Eve Marguerite Allen discusses the way architecture and place
undergo construction and destruction at the hands of inhabitants in two
documentaries: Over Your Cities Grass
Will Grow (2010) dir. Sophie Fiennes and Village at the End of the World (2012) dir. Sarah Gavron.
Architecture and Place in Documentary Film
All places are in a continuous, gradual flux of being built
or unbuilt, both physically and ideologically.
All buildings are temporary; some are just more temporary than others,
as was asserted by the British architect Cedric Price. At times, structures are
designed to be impermanent, even moveable and nomadic like the Canadian
Newfoundland fishing communities that float their lightweight houses behind
them when moving across water to new grounds. Others are built to last
indefinitely like the Greek amphitheatres or the Pantheon but will in all
likelihood crumble at some point.
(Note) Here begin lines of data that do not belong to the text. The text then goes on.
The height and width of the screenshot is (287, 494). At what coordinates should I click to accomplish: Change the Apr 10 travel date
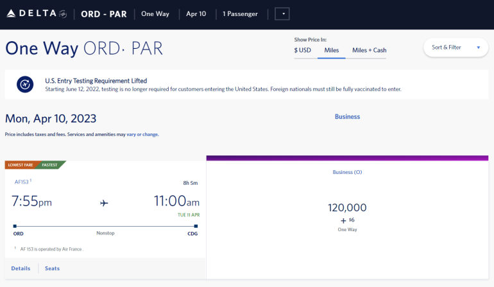(196, 13)
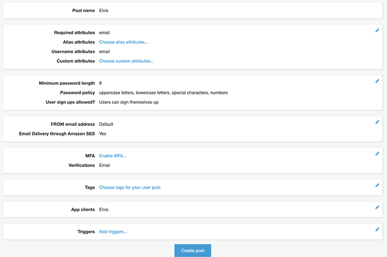
Task: Click the Verifications Email value
Action: [x=104, y=166]
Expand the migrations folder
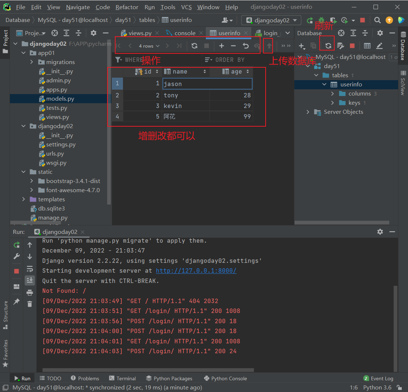 point(32,62)

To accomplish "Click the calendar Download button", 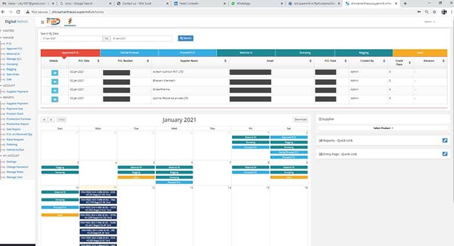I will pyautogui.click(x=300, y=119).
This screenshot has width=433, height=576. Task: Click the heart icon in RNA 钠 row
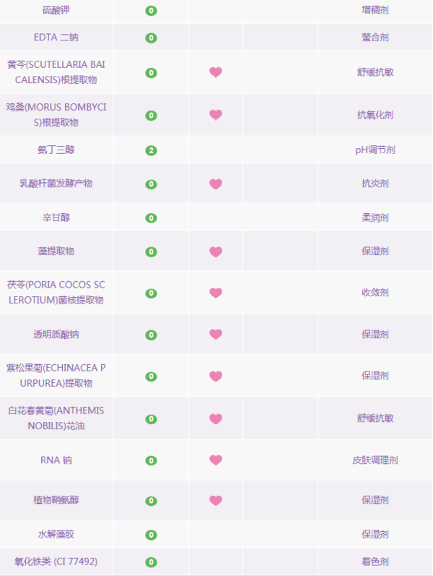click(x=216, y=460)
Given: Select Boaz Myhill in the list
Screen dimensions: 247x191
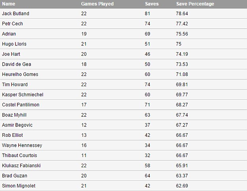Looking at the screenshot, I should (x=14, y=115).
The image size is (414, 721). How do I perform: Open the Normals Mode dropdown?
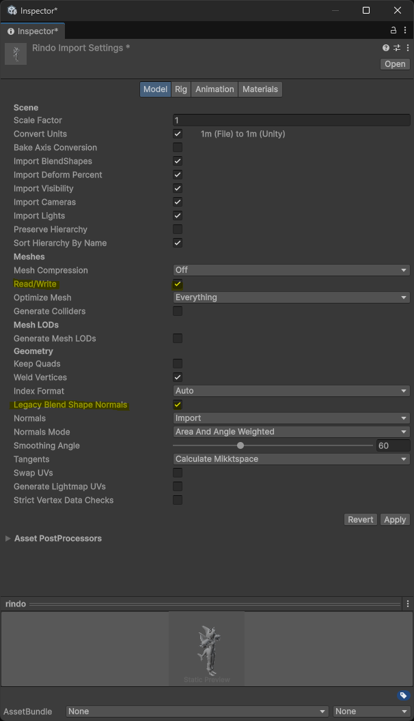point(292,432)
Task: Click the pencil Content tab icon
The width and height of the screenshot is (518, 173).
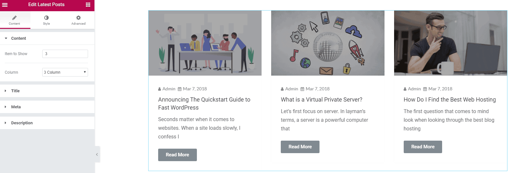Action: (14, 18)
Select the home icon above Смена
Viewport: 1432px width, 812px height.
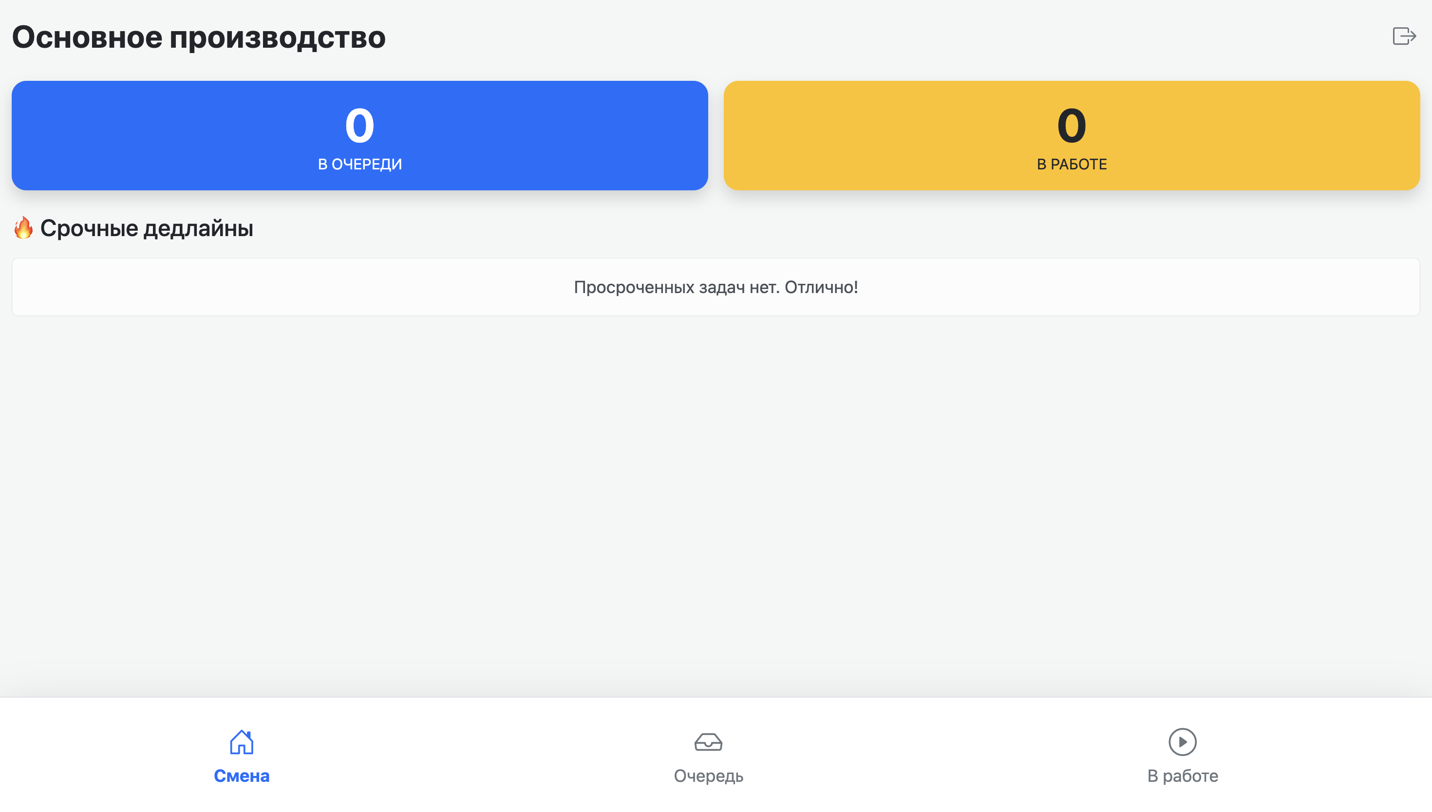tap(242, 742)
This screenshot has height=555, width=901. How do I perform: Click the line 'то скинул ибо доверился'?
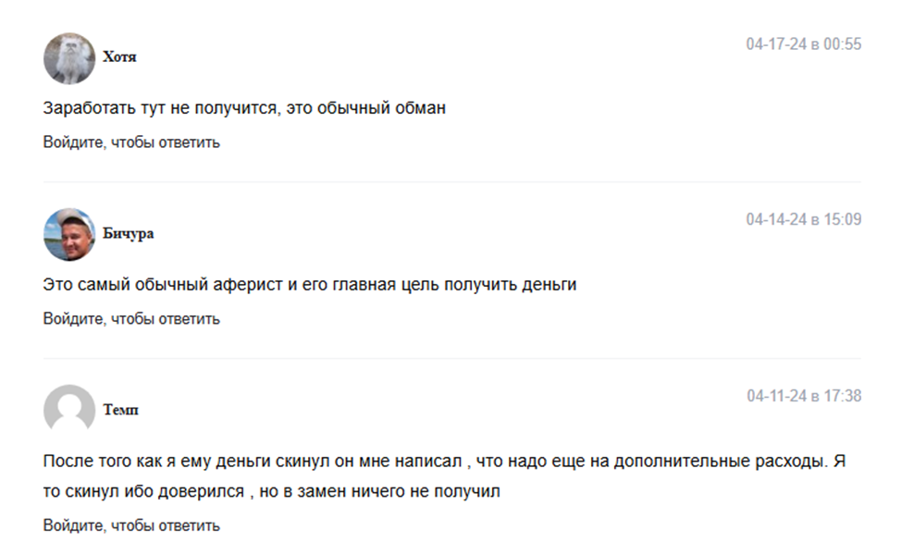271,491
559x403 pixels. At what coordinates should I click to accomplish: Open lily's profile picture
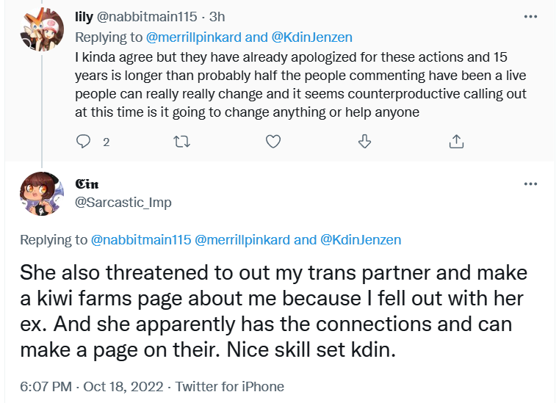pyautogui.click(x=42, y=29)
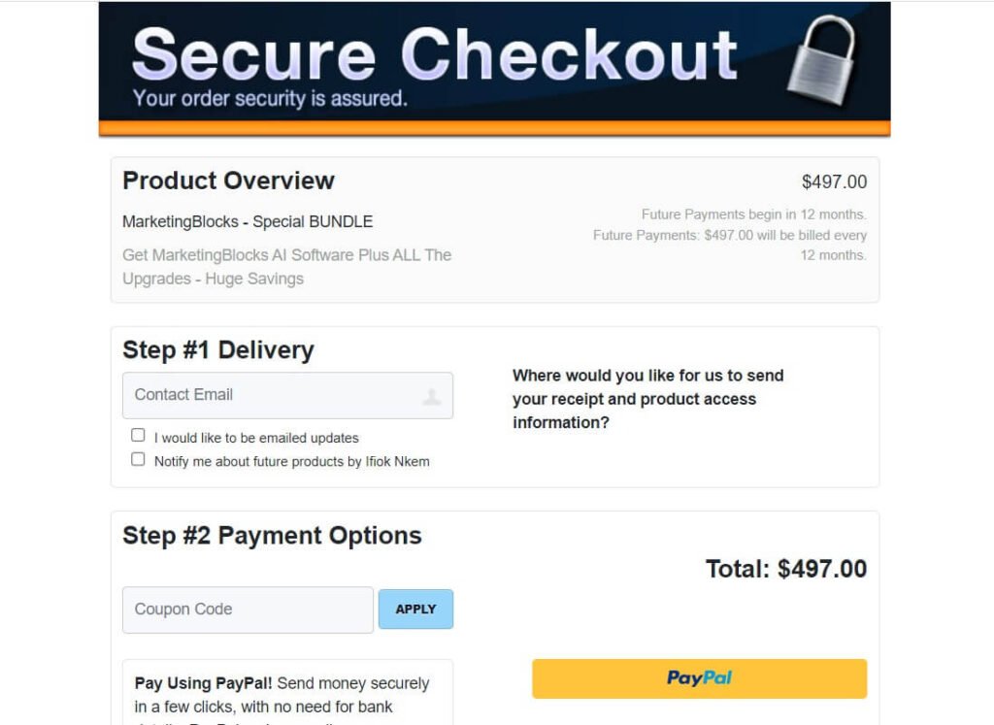Click the Secure Checkout banner heading
Screen dimensions: 994x725
(x=435, y=54)
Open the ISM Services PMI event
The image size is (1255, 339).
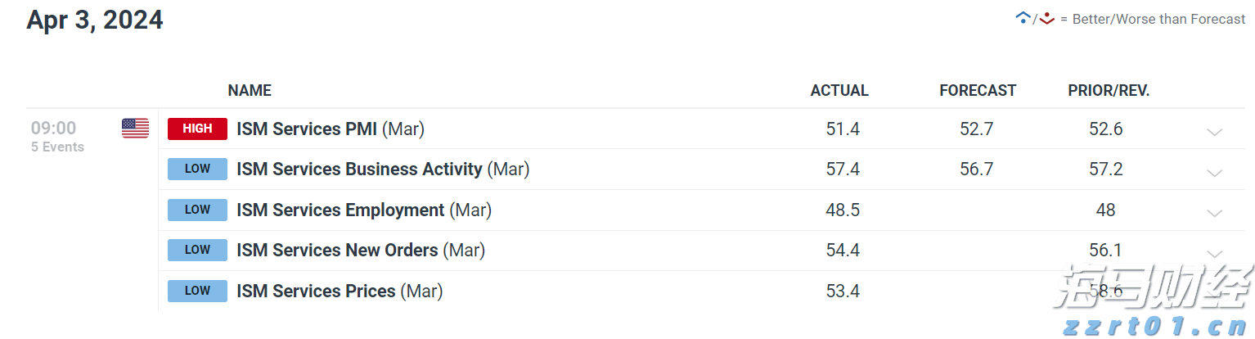click(307, 129)
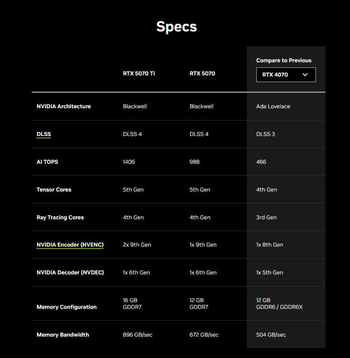Click the Ray Tracing Cores row label

click(60, 217)
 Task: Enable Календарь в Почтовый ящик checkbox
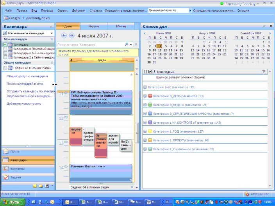(x=5, y=49)
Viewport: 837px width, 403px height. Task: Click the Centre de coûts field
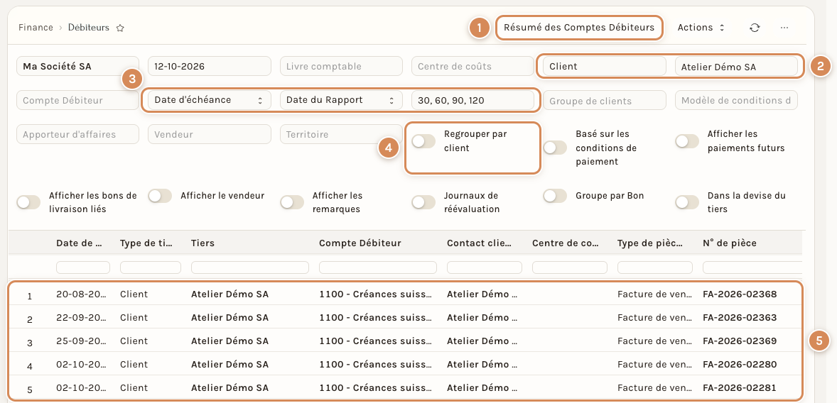(x=473, y=67)
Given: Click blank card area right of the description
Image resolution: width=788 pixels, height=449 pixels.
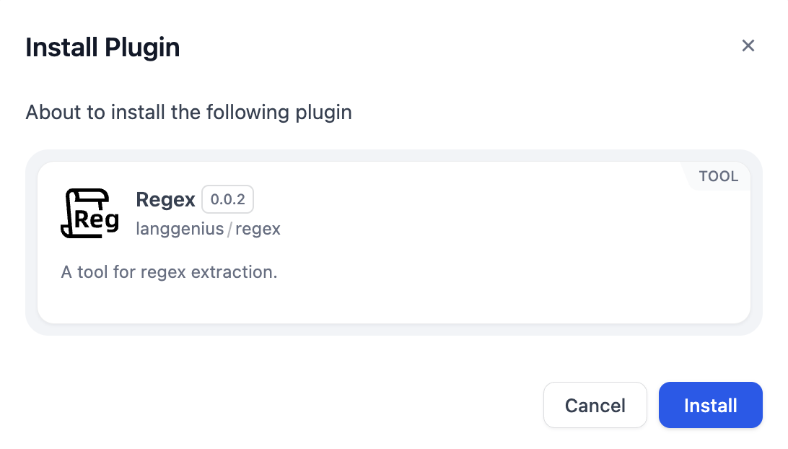Looking at the screenshot, I should 505,273.
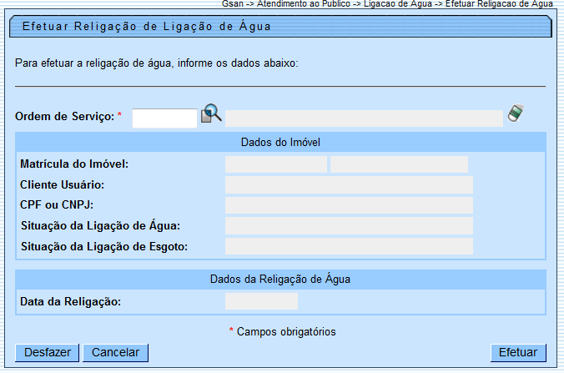Image resolution: width=564 pixels, height=373 pixels.
Task: Select the first Matrícula do Imóvel field
Action: tap(275, 164)
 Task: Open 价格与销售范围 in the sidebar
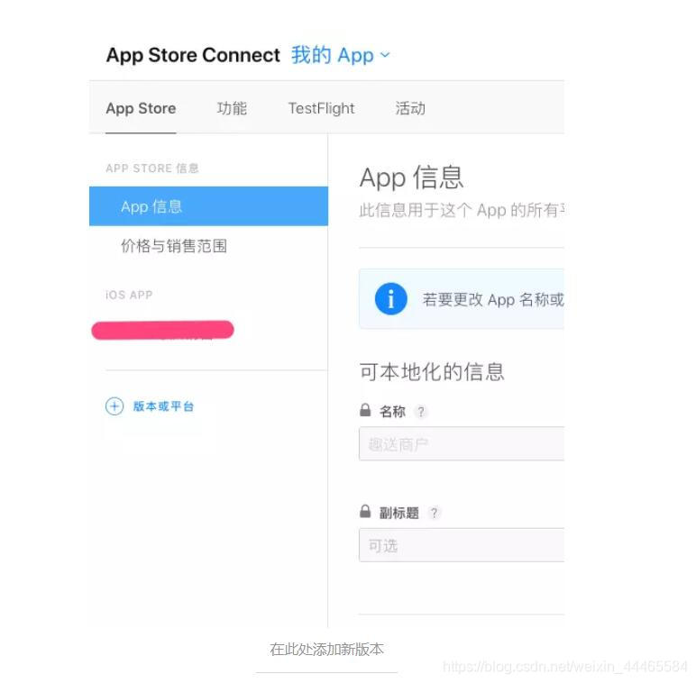[174, 246]
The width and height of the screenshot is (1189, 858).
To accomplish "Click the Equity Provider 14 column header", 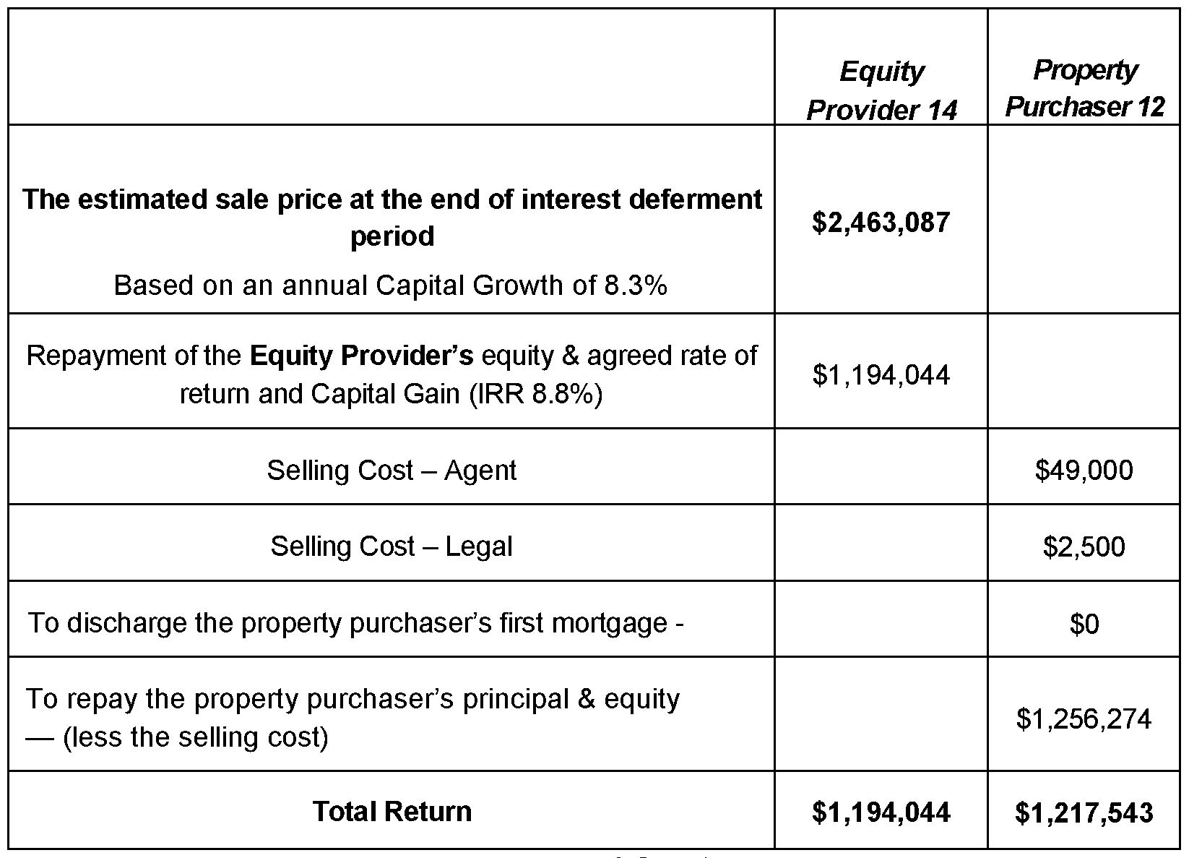I will (x=881, y=90).
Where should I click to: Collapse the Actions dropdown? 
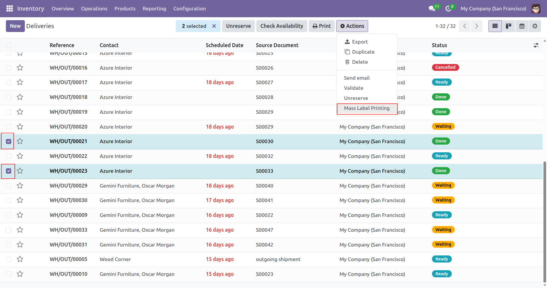pos(352,26)
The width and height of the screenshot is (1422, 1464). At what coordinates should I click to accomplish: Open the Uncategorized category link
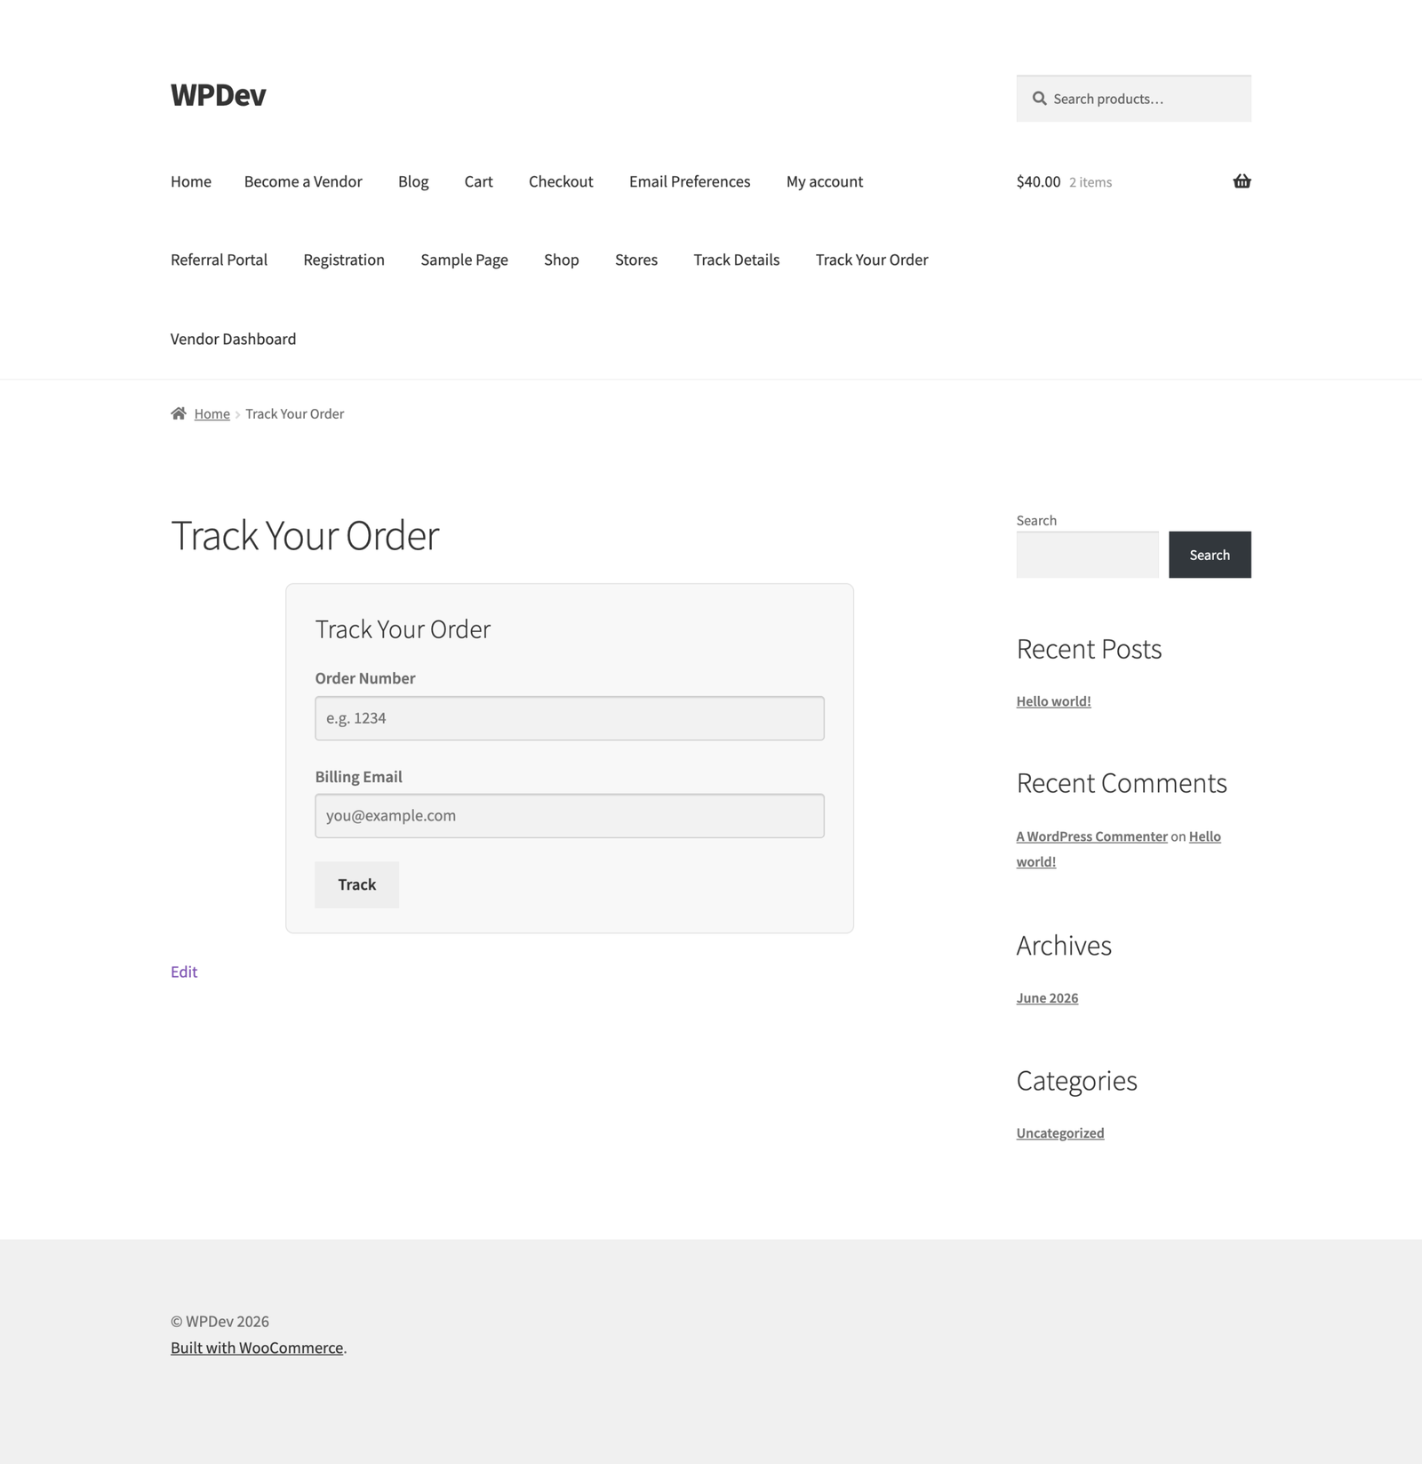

And occasionally places are forced into
disuse.
Two contrasting documentaries examining places at key points
in their own process of being constructed or unconstructed are Sophie Fiennes’
Over Your Cities Grass Will Grow and Sarah Gavron’s Village at the End of the
World. In the first, an artist has taken on an abandoned space occupied by
disused manufacturing works, he then builds multiple structures of his own,
making physical his own idea of an imaginary space. It is the vast creation of
one individual. When visualised on film it is often physical structure,
inhabited and uninhabited, that offers visual clues to permanency. But this
space is not intended for permanency or occupancy and instead is used to
demonstrate the industrious process of art making. In the second documentary a
tiny fishing village in Greenland may become abandoned as the population falls
below 60. It has been lived in for countless generations and the handful of
existing structures evolve to meet the necessities of the seasonal or quotidian
activities of the inhabitants.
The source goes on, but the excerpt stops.